Put salt and shortening in nest of four. Dissolve years in warm milk. Add milk, condensed milk and eggs. Work at least 15 minutes to a stiff dough. Cover and let rise until double in size.

Cut mixture in half and roll out. Do not overwork dough. Shape rolls into a greased 9x13 inch pan. Do same with second half. Brush tops with melted oleo. Let stand until double in size again. Bake at 375 for 15-20 minutes. Remove from oven and brush top swith oleo.

For Cinnamon Rolls:

Cut mixture in half and roll out on bed of flour, but do not overwork dough. Spread with oleo. Generously sprinkle brown sugar to suit taste (about 1/2 cup). Add cinnamon to suit taste (about 1 teaspoon). Roll and seal edges. Cut in to 1 1/2 cup rolls and place in greased pan. Do same with second half. Let rise until double in size. Bake 15 minutes. Remove and brush with a mixture of 1/4 c milk, 1 Tbsp oleo and 1/2 c brown sugar which has been cooked together until brown sugar has dissolved. Place in oven and bake an additional 5 minutes.

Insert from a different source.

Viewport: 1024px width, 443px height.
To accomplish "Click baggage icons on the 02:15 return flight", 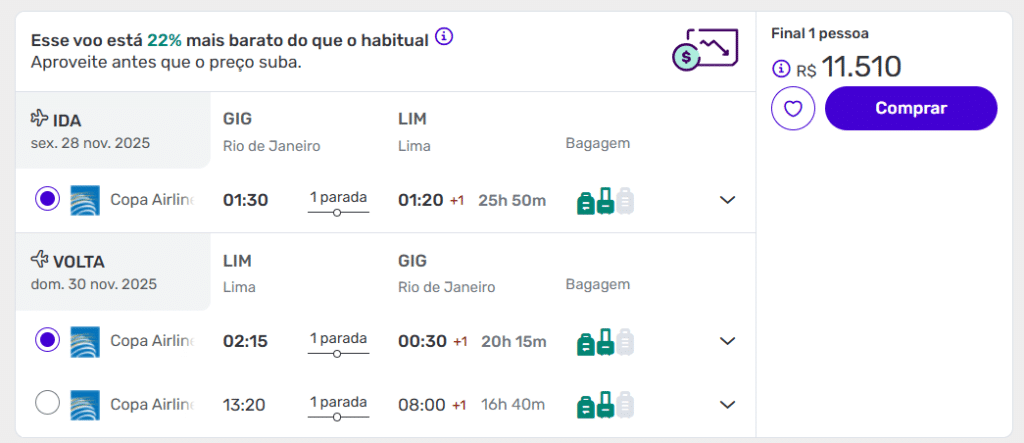I will [x=605, y=342].
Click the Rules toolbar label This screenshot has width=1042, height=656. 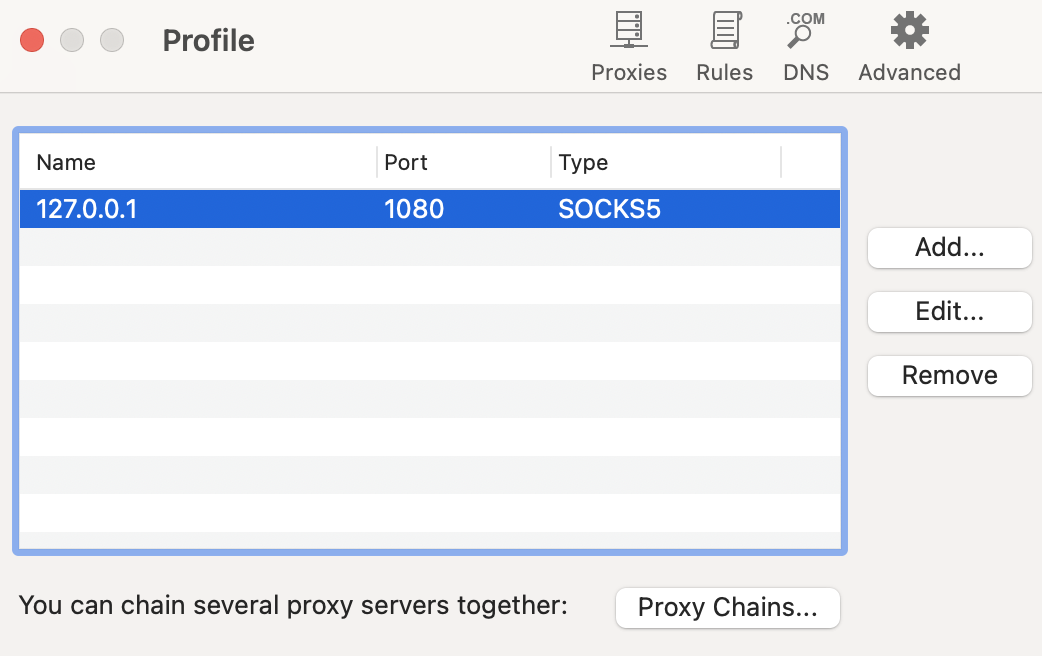click(x=724, y=73)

Perfect Glaze (makes a white icing/glaze for rolls)

1 1/4 c powdered sugar
1 T oil
1 T white corn syrup
1 T. hot water
1/2 tsp vanilla

Mix all ingredients, stirring until smooth. Spread over a 9 x 13 inch pan, or spread over cinnamon rolls, etc.

two tablespoons cocoa may be added for chocolate glaze.


----------



## bknthesdle (Mar 27, 2011)

Thank you! Can't wait to try it!


----------



## TJN66 (Aug 29, 2004)

OH..those sound heavenly!


----------



## Aimee (Nov 8, 2010)

Those sound delicious! I can't wait to try them


----------



## kritter8888 (Jun 8, 2009)

love seeing oleo in recipes


----------



## lathermaker (May 7, 2010)

Here is a Sweet Dough Recipe that my mom used. I make all kinds of cinnamon rolls, sticky buns, coffee cake etc. out of it.

2 pkg. dry yeast
1/2 cup warm water
1 tsp. Sugar
Stir together in a small dish. Set aside to proof. Yes, I know there are _Quick Rise_ methods, but this is how Mom did it. 

1/2 cup Milk
1/2 cup Sugar
1 tsp. Salt
1/4 cup Butter or Oleo
Warm together in small saucepan until butter is mostly melted. Set aside and cool to lukewarm.

Mix the Yeast mixture and Butter mixture together. Beat in:
2 large eggs
4 1/2 cups flour

Knead the dough about 5 minutes until smooth and silky. The dough will be soft, dust with extra flour if needed to keep it from sticking.

Place dough in a greased bowl, turn to grease the top. Cover with a clean dish towel and let set somewhere warm until doubled. (I put mine in the oven (off) with a bowl of boiling water setting beside it for warmth.
Punch down dough. Knead gently a few times. Let rest for 5 minutes, then form and fill as desired.

In loving memory of my mom Mary Pantenburg. RIP.


----------